Another reader went on to argue a similar point:
…even the most cursory examination of its (Realty Income) financial statements would show that there is $4,055 million debt + $600 million preferred equity = $4,655 million ahead of the common equity which you guys own. Then you look at the cash flow statement and last quarter O generated $55 million net income + $78 million D&A = $133 million cash flow. O paid preferred dividends of $11 million + common dividends of $107 million = $118 million distributions. $133 million cash flow - $118 million distributions = $15 million with which to pay back debt. $15 million x 4 quarters = $60 million per year.
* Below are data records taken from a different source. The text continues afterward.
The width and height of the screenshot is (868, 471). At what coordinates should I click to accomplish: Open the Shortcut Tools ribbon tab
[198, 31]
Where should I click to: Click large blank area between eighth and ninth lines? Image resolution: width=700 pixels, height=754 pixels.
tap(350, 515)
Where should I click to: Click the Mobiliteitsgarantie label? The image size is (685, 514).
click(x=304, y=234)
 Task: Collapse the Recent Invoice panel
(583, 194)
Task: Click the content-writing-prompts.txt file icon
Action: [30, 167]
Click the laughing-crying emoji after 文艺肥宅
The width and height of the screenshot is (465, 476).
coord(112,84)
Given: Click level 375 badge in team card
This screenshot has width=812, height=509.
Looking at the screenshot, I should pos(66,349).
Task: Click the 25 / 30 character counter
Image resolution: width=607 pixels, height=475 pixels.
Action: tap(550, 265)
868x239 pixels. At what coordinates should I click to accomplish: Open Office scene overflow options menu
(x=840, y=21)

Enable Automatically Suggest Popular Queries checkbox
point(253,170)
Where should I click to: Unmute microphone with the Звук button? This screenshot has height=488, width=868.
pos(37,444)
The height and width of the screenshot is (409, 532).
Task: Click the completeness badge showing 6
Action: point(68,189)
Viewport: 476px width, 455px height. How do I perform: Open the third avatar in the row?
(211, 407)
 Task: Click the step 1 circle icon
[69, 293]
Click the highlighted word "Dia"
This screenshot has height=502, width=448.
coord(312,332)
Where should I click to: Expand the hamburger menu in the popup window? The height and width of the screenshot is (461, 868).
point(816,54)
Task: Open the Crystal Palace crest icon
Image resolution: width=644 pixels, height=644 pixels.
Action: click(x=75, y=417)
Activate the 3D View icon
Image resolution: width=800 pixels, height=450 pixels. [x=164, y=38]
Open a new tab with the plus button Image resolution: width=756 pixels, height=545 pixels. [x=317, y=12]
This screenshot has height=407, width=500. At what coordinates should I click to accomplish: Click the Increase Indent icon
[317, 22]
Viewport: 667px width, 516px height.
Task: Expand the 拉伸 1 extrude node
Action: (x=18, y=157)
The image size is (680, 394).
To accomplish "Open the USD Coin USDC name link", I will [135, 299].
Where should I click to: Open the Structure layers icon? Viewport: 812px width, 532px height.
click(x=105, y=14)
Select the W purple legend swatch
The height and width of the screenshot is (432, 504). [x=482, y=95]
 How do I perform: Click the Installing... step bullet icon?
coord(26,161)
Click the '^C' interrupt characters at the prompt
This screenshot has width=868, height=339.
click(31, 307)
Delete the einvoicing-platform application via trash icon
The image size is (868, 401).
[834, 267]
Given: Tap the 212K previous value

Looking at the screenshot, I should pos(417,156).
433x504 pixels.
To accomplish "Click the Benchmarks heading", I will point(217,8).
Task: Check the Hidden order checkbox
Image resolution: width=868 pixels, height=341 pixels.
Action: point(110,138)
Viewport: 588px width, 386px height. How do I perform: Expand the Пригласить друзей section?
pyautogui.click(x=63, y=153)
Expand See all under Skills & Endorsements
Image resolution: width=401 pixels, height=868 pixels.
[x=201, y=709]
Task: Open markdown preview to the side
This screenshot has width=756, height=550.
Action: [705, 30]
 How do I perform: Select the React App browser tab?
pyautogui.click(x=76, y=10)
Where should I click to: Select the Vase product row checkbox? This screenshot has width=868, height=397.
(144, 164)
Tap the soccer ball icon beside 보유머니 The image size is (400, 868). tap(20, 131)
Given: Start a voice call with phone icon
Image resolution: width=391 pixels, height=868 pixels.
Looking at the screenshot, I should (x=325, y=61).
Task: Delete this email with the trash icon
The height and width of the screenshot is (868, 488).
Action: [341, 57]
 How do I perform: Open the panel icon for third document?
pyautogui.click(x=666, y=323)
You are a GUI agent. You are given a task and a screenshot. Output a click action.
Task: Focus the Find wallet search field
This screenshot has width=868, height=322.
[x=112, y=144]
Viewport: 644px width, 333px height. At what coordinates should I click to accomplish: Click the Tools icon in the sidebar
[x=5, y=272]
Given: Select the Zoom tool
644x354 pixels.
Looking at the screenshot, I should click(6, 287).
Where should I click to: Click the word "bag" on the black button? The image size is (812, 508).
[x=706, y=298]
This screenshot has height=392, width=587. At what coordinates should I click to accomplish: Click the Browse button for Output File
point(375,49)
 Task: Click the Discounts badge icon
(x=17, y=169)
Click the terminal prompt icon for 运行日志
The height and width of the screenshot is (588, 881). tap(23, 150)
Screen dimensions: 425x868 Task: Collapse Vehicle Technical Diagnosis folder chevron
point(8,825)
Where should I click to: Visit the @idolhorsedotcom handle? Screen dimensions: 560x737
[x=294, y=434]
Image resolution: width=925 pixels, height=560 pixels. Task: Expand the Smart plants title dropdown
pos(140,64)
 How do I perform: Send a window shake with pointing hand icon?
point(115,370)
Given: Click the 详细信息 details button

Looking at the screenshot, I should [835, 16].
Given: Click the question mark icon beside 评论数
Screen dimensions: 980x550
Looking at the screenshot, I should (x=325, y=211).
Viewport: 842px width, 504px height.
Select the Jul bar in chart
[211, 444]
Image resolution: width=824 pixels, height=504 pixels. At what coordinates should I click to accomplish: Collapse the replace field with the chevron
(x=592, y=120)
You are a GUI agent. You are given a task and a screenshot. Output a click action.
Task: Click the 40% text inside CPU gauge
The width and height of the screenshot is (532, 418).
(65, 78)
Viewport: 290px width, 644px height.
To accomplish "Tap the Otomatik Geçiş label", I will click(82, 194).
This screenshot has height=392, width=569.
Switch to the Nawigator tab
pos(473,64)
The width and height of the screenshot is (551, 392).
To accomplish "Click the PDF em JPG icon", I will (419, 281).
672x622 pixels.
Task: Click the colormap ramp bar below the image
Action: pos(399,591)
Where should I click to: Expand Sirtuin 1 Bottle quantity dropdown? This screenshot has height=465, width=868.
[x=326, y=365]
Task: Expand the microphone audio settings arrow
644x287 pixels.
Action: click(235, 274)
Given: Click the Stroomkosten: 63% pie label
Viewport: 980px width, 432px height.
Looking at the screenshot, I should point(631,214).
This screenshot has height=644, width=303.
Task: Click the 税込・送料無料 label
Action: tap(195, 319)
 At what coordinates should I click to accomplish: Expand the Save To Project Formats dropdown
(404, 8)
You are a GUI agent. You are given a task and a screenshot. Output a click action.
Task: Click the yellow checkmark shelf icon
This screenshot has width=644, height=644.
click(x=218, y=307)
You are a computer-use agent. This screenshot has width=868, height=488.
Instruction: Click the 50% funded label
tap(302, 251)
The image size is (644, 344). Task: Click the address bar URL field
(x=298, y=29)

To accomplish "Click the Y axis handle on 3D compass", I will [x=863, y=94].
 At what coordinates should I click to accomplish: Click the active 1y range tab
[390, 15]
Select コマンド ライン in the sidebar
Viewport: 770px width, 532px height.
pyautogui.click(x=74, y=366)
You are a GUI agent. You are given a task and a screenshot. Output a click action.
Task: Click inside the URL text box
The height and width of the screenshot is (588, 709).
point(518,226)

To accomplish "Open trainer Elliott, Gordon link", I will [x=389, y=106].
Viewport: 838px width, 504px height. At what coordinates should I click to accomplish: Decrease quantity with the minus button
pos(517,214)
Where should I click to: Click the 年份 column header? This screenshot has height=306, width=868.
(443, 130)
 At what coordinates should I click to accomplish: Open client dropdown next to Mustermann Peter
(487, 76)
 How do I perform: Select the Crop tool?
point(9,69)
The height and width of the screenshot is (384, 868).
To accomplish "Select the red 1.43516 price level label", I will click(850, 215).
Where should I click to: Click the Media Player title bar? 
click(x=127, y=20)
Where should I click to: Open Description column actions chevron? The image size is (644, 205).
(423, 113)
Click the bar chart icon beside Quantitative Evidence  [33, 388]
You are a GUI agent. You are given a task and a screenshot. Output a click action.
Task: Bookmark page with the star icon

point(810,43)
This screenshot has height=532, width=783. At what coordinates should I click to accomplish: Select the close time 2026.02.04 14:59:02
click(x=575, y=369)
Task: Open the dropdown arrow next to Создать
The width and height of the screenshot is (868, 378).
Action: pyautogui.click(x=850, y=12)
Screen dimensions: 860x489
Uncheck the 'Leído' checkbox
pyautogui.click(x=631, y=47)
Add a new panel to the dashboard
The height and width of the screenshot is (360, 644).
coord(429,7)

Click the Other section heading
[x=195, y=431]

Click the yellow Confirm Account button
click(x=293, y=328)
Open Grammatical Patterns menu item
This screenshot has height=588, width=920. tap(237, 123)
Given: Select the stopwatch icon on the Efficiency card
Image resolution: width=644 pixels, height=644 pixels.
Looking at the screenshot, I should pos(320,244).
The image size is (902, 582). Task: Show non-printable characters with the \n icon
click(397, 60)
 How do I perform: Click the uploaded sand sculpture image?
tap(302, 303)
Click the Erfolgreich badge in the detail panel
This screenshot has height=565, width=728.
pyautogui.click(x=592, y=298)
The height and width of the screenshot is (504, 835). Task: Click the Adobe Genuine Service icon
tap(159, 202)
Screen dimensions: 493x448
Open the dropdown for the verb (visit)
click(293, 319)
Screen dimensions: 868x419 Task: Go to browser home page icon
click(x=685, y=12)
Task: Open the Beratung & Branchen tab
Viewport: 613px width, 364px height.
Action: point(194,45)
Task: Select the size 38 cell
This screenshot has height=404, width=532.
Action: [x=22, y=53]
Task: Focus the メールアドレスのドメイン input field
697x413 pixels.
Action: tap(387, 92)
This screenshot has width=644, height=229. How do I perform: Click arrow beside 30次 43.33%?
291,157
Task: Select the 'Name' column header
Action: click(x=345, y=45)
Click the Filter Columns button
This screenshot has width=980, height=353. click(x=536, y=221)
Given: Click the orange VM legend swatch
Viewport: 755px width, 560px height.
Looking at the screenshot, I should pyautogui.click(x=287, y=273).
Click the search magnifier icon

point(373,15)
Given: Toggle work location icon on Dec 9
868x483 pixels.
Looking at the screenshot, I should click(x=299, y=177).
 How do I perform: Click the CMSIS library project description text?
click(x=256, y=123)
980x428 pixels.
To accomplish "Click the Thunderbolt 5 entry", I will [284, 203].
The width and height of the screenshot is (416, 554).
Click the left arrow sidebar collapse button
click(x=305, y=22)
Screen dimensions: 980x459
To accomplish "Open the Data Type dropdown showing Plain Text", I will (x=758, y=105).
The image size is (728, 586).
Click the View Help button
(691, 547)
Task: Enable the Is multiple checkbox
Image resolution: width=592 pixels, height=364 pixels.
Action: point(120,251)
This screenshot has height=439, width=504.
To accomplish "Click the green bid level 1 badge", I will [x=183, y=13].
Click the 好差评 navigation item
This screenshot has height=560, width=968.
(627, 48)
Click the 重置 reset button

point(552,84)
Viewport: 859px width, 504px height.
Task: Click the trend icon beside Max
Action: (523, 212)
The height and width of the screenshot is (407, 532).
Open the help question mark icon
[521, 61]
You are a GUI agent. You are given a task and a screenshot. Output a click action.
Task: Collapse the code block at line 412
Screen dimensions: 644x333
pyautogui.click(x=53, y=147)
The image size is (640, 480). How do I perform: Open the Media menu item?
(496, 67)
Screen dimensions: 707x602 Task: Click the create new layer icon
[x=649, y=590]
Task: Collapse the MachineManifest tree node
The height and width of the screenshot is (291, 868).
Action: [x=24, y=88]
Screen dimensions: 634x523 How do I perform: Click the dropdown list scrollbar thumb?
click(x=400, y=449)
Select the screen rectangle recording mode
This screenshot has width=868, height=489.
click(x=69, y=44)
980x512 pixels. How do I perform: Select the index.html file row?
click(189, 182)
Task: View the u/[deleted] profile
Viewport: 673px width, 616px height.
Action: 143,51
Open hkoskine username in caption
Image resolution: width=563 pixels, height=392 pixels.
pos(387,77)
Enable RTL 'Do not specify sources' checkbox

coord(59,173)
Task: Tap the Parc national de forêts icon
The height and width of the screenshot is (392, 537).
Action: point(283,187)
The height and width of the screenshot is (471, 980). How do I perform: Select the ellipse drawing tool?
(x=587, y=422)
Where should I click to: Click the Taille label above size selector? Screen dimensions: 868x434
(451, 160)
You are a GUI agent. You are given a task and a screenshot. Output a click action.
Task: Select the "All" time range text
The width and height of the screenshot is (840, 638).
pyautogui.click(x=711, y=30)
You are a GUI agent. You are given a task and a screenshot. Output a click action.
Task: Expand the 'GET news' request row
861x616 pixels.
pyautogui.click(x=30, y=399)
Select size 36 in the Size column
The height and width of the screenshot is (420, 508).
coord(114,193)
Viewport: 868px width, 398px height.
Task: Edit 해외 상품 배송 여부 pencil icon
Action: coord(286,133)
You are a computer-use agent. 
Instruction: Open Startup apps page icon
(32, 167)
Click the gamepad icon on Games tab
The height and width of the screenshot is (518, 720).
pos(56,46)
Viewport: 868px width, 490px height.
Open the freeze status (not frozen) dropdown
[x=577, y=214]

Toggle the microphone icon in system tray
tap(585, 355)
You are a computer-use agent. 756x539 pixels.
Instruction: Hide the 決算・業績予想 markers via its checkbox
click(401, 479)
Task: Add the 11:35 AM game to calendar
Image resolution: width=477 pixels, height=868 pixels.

So basically either O has to massively increase profitability, cut its distributions, pay its debt back over 78 years, or dilute the heck out of you guys. So how does a REIT increase profitability? Hint: it can't, these are long-term leases which adjust 1-2% per year. The math doesn't add up.
Now rather than debate the math (above), it seems simplest for me to say that the sustainability of Realty Income's current dividend is not very debatable. With approximately $2.40 in current cash earnings per share and a $2.18 dividend per share, the dividend is well covered. The $765 million of current annualized cash rent speaks for itself - clearly able to pay debt interest, preferred dividends and G&A before well covering the dividend.
Realty Income's leverage levels are actually quite low compared to most companies (31% debt, 5.9x EBITDA, etc). You could take any REIT's full debt maturity schedule and try to do the math the way the above-mentioned reader suggests, and you could try to make an argument that a company can't repay everything - but it's kind of illogical thinking - for example, it assumes zero growth via new acquisitions - an unreasonable assumption.
Finally, and what prompted me to write this article was my review of an article by Joel Laceda on Benzinga. The author wrote:
We don't like seeing stocks like O:NYSE that consistently climb on their moving averages without a natural pullback. That type of action suggests that the stock is IN-PLAY and when the stock eventually turns, as is did in May 2013, then the stock will get slaughter as all the Players leave that stock and find something else to push up. That's just how the game is played.
Laceda went on to say:
The rules change when a Dividend producing business is being propped up by the momentum camp. Sure the 5.56% Dividend is attractive but in comparison to the actual and potential volatility in the stock price, you are chasing a 5.56% dividend while assuming massive risk. The stock is approximately 30% off from its highs. A 5.56% dividend doesn't offer enough protection from a 30% drop in 4 months.
Let's Start With Fundamentals
Before my rebuttal to the technical analysis offered by Laceda, I'll start with a fundamental analysis of Realty Income, better known as The Monthly Dividend Company®.
As of the last quarter, Realty Income owned 3,681 properties in 49 states and Puerto Rico. Founded in 1969 (44 years ago), the San-Diego-based listed on the New York Stock Exchange in October 1994 (19 years ago). As evidenced below, there is no more diverse income stream in REIT-dom today:
As most know, Realty Income started out as a landlord to fast food chains and daycare operators; however, the company has evolved into a more diverse REIT (58.35 million square feet) comprised of retail, distribution, office, agriculture, manufacturing, and industrial.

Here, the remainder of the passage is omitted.